Publicado em: 05/07/2018 11h23 - Atualizado em 06/07/2018 14h13

Corpo de bebê é encontrado em freezer

Mãe é presa acusada de ocultação de cadáver no Jardim Morada do Sol

Adriana Brumer Lourencini
Werner Münchow Movimento de policiais em frente à residência onde o corpo do recém-nascido foi achado
O corpo de um recém-nascido foi encontrado congelado em uma residência no Jardim Morada do Sol. A criança foi colocada no freezer pela própria mãe há cerca de dois meses.

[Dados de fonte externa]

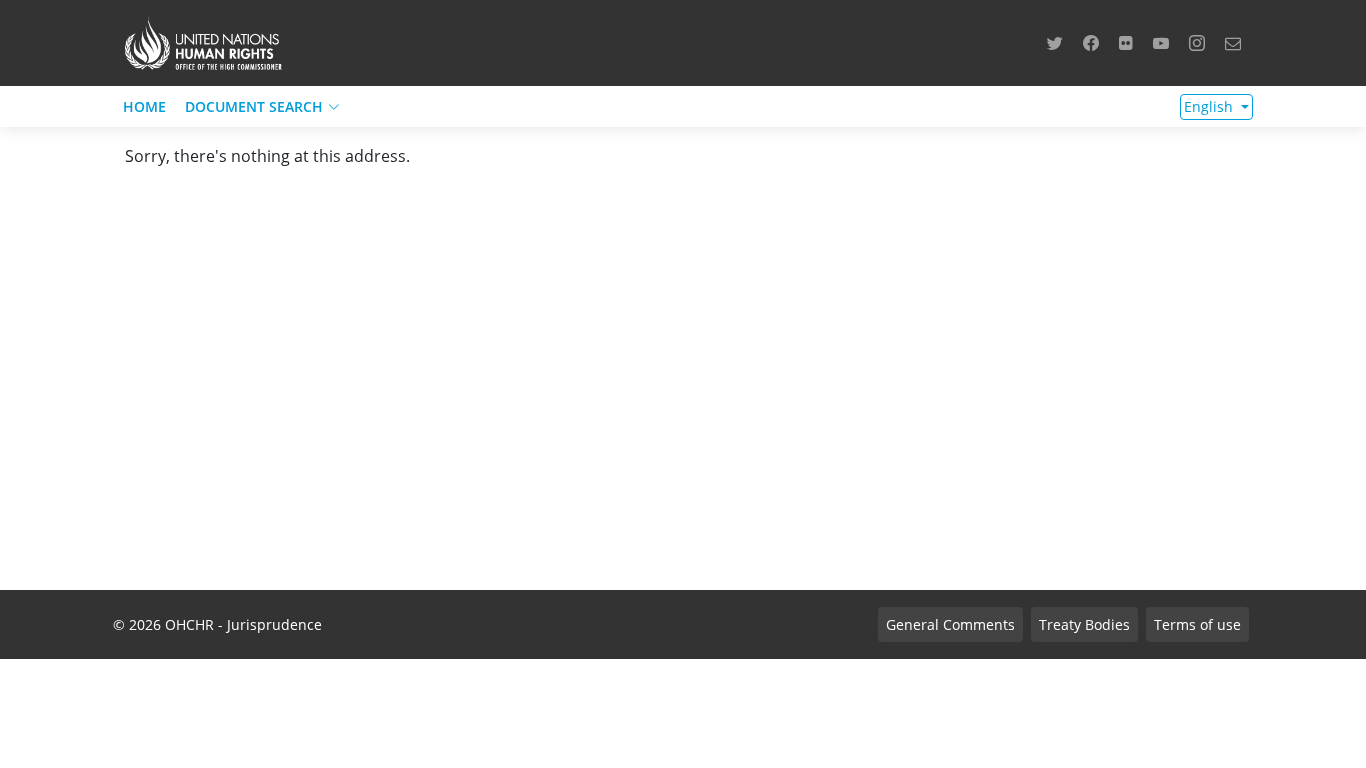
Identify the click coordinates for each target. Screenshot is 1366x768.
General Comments (950, 624)
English (1210, 106)
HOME (144, 106)
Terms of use (1197, 624)
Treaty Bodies (1084, 624)
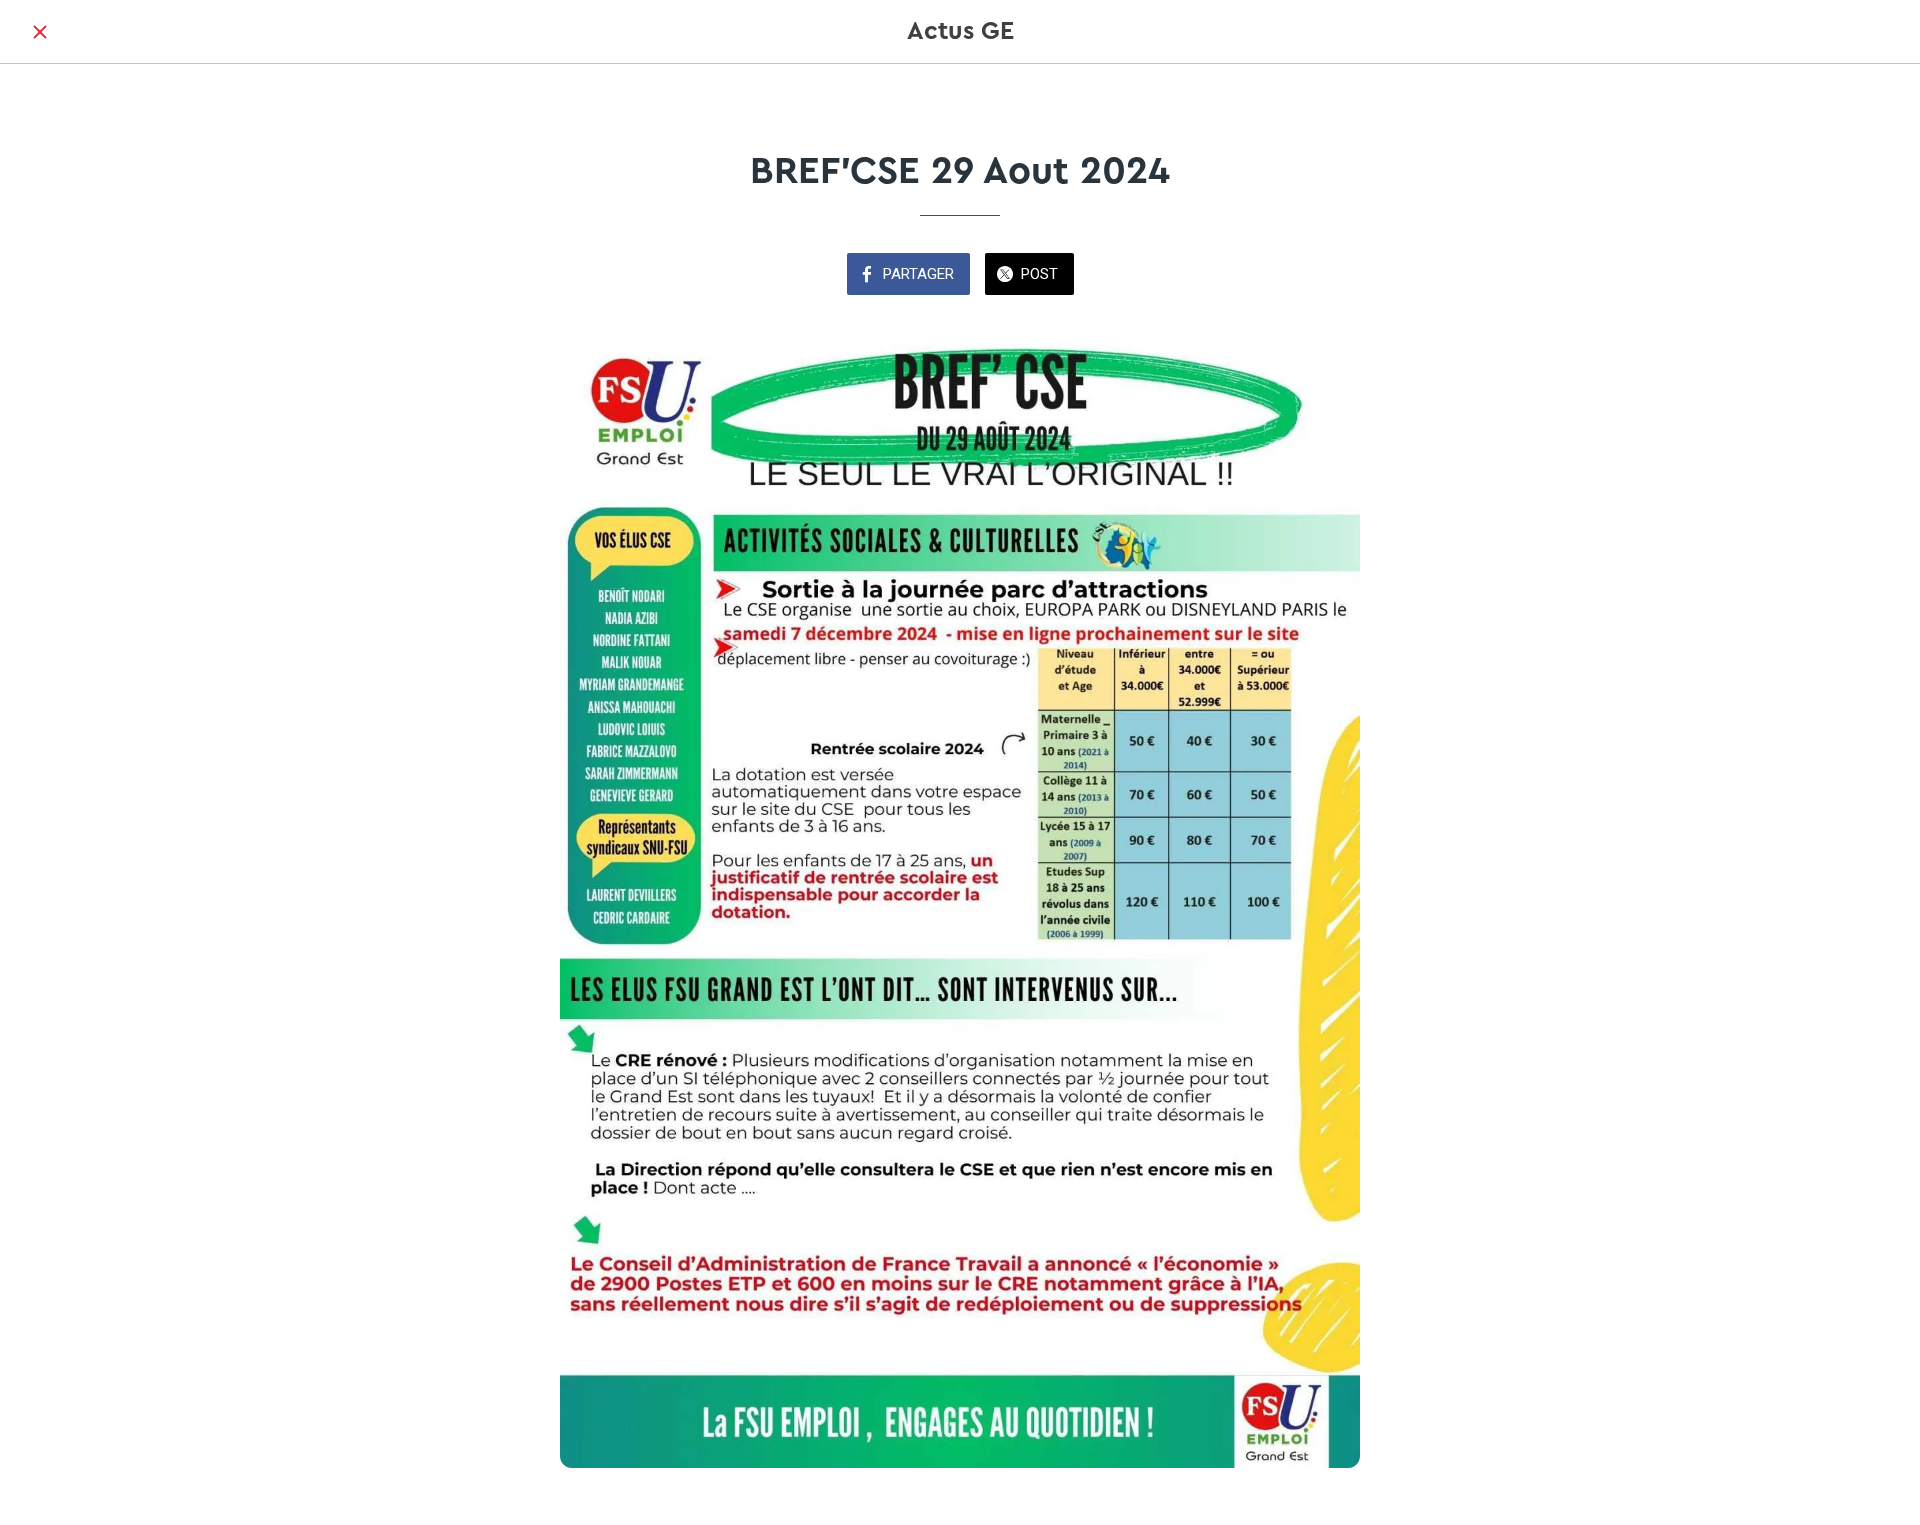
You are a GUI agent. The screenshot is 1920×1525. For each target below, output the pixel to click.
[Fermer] (40, 32)
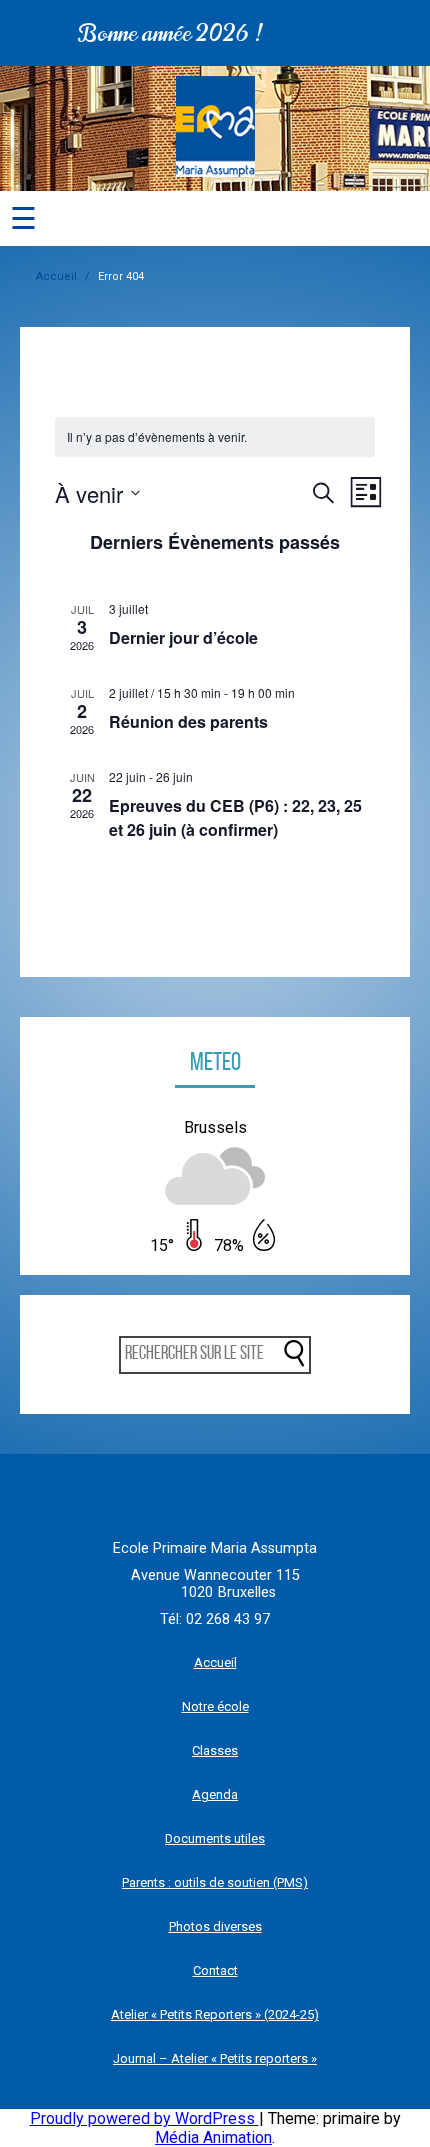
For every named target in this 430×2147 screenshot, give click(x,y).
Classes (215, 1750)
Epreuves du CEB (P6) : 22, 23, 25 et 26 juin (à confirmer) (235, 817)
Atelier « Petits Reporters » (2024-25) (215, 2014)
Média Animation (213, 2137)
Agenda (215, 1794)
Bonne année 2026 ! (161, 33)
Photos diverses (215, 1926)
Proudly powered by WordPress (144, 2118)
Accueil (56, 276)
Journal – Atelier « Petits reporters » (215, 2058)
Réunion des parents (188, 721)
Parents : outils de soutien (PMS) (215, 1882)
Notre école (215, 1706)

Somente agora o fato foi descoberto pela irmã do bebê.
A descoberta foi feita na manhã de terça-feira (3) pela filha de Jaiane Letícia Sampaio, de 30 anos. A menina, de 14 anos, mora com o avô materno, mas estava em visita à mãe devido ao aniversário desta, no dia 2. Quando abriu o freezer para buscar algo para o almoço, a garota deparou com o corpo do bebê. Na sequência, ela teve um choque e chegou a desmaiar, demandando, inclusive, atendimento médico.
Ao se recuperar, chamou o avô, que por sua vez, acionou o Conselho Tutelar. A Polícia Civil também fez diligências no local e constatou o fato. Já na delegacia, Jaiane confessou ter colocado o bebê no freezer. Ela disse ainda que, no ano passado, conheceu um homem de Campinas, via aplicativo de redes sociais, e que eles começaram a namorar. Ao perceber a gravidez, Jaiane decidiu escondê-la tanto do namorado quanto da família.
Ela alegou ter tido um aborto espontâneo, no dia 21 de abril, e resolveu colocar o natimorto em uma sacola plástica, para, em seguida, escondê-la em uma fenda no muro da residência, que fica na Rua Martinho Lutero. Devido às reclamações de vizinhos pelo mau cheiro, pois, o "embrulho" estava ali há três dias, Jaiane resolveu mudar o corpo do filho de lugar, colocando-o na geladeira.
A mulher também contou ao delegado assistente, Luiz Fernando Dias de Oliveira, que nunca fez acompanhamento médico da gravidez, e que todo o tempo tentou esconder a gestação. Ela tem outros quatro filhos, que moram com os avós. 
Sentença
A audiência de custódia foi realizada na quarta (4), quando a juíza Érika Folhadella decretou a prisão preventiva de Jaiane, pelo crime de ocultação de cadáver. Ela, então, foi conduzida à cadeia feminina de Paulínia.
O delegado titular, Marcelo Eduardo Bueno da Silveira, abriu inquérito para investigar as circunstâncias da morte do bebê.